Sieh an! Was man in Japan so lang weiß, wusste man also auch in Deutschland schon. Die Forschung steckt keineswegs in den Kinderschuhen - das RKI ist lang an der Sache dran. Zumal Forschung ohnehin länderübergreifend ist und das RKI auch englischsprachige Publikationen liest.
Es ist ärgerlich, dass so viele Tage vergangen sind, bis man aufwacht um nachzudenken: Wie wollen wir die Labore ausstatten? Wer ist eigentlich verantwortlich? Wie ist das mit der Meldepflicht? Wer organisiert die Aufklärung der Bevölkerung? Das meiste wurde in all den Jahren versäumt.

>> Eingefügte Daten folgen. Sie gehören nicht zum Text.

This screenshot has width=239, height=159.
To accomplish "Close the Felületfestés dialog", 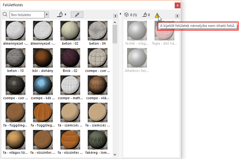I will (177, 5).
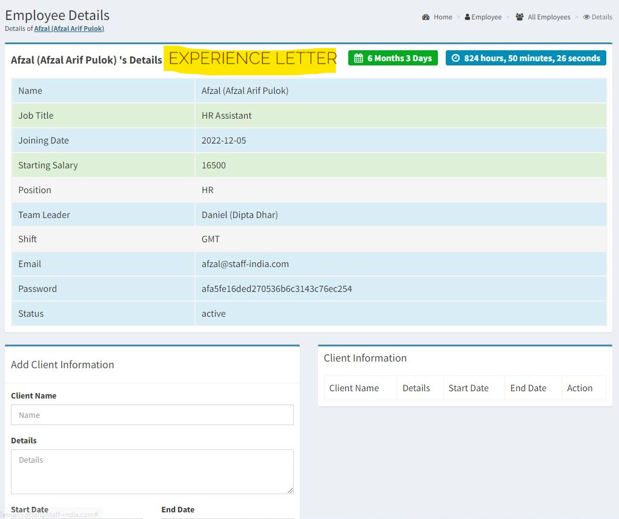The image size is (619, 519).
Task: Go to the Home breadcrumb link
Action: 443,17
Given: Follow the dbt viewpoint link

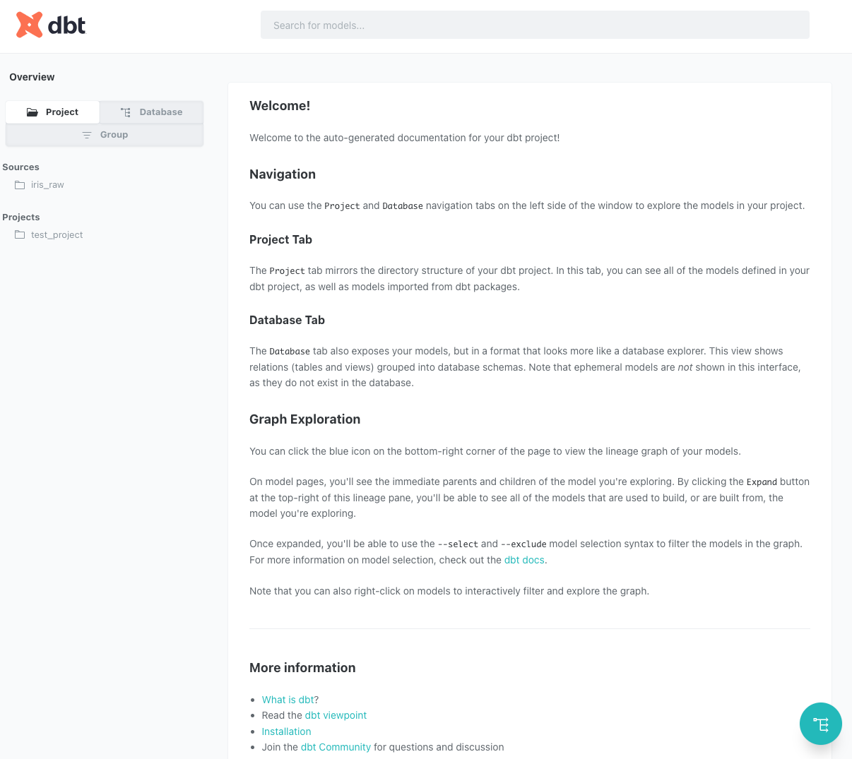Looking at the screenshot, I should tap(336, 715).
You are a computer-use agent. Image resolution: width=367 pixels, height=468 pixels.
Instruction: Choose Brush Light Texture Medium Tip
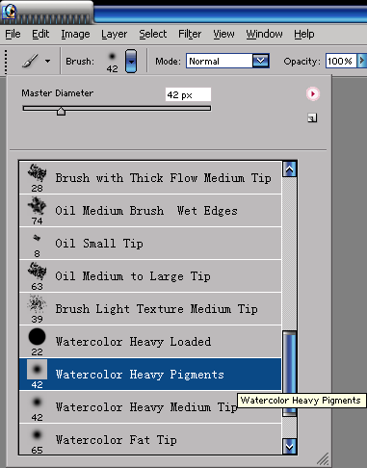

Warum sachlich recherchieren, wenn man reißerische Suggestivfragen stellen kann? Hier die Jahrzehnte alten Antworten für alle, denen Nachdenken ebenfalls zu anstrengend ist: Geforscht wird überall - es wird nicht für jedes neue E.-Coli-Bakterium ein neues Labor gebaut. Verantwortlich sind sicherlich die Gesundheitsämter. Meldepflicht ist im Infektionsschutzgesetz glasklar geregelt. Gesundheitsministerien klären jeden auf, der es wissen will.
Das nächste Mal: Ruhe bewahren. Denken. Dann schreiben.